WORK REQUIRED: Up to and including the line with "Task: Click the Media", return every line from the start of the entries below exactly.

Segment Start: ENTRIES PROVIDED

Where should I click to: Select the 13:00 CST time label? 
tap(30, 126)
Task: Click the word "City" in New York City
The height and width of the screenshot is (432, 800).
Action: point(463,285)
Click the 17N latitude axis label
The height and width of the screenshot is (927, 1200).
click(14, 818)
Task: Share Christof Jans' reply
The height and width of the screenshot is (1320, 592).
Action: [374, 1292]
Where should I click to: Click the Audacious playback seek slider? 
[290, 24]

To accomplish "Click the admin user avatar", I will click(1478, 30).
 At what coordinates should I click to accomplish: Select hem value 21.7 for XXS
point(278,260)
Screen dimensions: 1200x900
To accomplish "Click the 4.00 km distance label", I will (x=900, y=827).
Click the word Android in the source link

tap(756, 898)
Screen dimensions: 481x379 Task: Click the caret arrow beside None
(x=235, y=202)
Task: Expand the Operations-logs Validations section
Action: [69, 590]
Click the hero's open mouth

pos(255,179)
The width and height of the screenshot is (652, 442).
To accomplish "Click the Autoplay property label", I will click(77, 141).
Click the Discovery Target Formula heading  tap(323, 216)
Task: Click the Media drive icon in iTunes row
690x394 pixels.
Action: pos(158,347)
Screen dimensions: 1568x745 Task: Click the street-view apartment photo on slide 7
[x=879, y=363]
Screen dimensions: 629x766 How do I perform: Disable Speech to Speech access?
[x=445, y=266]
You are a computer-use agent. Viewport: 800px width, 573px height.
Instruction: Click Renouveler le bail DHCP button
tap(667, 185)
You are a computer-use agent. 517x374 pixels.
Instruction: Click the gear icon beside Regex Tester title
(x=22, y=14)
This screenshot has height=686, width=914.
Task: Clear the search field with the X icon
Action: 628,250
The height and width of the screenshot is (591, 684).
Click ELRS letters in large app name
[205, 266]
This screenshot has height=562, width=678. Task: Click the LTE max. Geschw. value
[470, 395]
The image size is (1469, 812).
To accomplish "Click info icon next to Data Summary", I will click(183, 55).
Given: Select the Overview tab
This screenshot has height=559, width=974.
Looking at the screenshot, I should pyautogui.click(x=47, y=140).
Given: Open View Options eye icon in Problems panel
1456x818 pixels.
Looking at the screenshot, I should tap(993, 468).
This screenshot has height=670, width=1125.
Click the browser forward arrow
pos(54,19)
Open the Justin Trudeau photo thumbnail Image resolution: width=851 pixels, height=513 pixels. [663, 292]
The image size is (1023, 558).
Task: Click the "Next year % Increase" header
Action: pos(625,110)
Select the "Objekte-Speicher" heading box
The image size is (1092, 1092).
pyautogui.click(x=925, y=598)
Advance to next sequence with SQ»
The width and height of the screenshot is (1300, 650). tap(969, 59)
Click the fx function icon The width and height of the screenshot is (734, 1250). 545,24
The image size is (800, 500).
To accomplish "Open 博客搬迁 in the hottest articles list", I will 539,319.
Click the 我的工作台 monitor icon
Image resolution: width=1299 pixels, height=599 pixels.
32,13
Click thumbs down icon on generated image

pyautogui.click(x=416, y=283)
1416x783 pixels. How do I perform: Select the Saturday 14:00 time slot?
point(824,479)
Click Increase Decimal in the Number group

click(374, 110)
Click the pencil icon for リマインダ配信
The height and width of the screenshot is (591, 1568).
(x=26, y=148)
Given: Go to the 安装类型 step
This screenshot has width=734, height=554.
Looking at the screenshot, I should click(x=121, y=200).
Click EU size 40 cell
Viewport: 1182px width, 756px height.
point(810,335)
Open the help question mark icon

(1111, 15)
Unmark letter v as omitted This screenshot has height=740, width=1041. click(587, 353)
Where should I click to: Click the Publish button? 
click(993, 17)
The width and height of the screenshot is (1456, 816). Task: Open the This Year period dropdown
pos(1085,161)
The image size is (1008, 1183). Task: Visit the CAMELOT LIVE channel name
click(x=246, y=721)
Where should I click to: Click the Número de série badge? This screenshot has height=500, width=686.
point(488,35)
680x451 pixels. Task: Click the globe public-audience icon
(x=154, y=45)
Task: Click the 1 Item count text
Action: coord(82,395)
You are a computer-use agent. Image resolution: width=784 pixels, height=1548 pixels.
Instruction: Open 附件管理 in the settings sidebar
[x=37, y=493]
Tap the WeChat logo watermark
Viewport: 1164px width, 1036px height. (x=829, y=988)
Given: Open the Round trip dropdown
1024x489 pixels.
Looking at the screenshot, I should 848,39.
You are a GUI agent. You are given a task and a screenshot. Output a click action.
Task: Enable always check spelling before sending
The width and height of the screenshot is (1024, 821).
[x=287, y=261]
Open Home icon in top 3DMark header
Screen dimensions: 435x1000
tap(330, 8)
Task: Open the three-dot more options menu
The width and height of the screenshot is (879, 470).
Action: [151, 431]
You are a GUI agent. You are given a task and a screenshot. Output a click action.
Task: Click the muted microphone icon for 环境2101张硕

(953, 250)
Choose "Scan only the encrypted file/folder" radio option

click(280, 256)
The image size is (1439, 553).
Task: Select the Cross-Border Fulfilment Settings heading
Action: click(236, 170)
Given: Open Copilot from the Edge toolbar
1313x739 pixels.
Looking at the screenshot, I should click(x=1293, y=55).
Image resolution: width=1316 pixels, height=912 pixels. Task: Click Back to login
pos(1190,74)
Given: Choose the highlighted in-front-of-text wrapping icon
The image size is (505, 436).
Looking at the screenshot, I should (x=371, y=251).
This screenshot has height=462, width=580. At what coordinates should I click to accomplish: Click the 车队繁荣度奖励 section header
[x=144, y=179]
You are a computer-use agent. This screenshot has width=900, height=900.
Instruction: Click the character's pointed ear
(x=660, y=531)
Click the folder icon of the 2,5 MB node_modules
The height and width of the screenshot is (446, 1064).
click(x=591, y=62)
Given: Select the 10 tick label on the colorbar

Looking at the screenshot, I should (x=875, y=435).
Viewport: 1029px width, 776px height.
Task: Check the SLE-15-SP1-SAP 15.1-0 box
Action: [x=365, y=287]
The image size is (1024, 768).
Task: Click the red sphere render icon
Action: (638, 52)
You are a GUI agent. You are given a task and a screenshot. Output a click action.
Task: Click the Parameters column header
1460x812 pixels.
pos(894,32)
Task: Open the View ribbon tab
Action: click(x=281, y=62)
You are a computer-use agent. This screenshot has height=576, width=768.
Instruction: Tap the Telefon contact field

Segment End: ENTRIES PROVIDED

ANSWER SECTION:
Where should I click to: Select the 13:00 CST time label? 
tap(30, 126)
Task: Click the word "City" in New York City
The height and width of the screenshot is (432, 800).
Action: point(463,285)
Click the 17N latitude axis label
The height and width of the screenshot is (927, 1200).
click(14, 818)
Task: Share Christof Jans' reply
The height and width of the screenshot is (1320, 592).
Action: [374, 1292]
Where should I click to: Click the Audacious playback seek slider? 
[290, 24]

To accomplish "Click the admin user avatar", I will click(1478, 30).
 At what coordinates should I click to accomplish: Select hem value 21.7 for XXS
point(278,260)
Screen dimensions: 1200x900
To accomplish "Click the 4.00 km distance label", I will (x=900, y=827).
Click the word Android in the source link

tap(756, 898)
Screen dimensions: 481x379 Task: Click the caret arrow beside None
(x=235, y=202)
Task: Expand the Operations-logs Validations section
Action: [69, 590]
Click the hero's open mouth

pos(255,179)
The width and height of the screenshot is (652, 442).
To accomplish "Click the Autoplay property label", I will click(77, 141).
Click the Discovery Target Formula heading  tap(323, 216)
Task: Click the Media drive icon in iTunes row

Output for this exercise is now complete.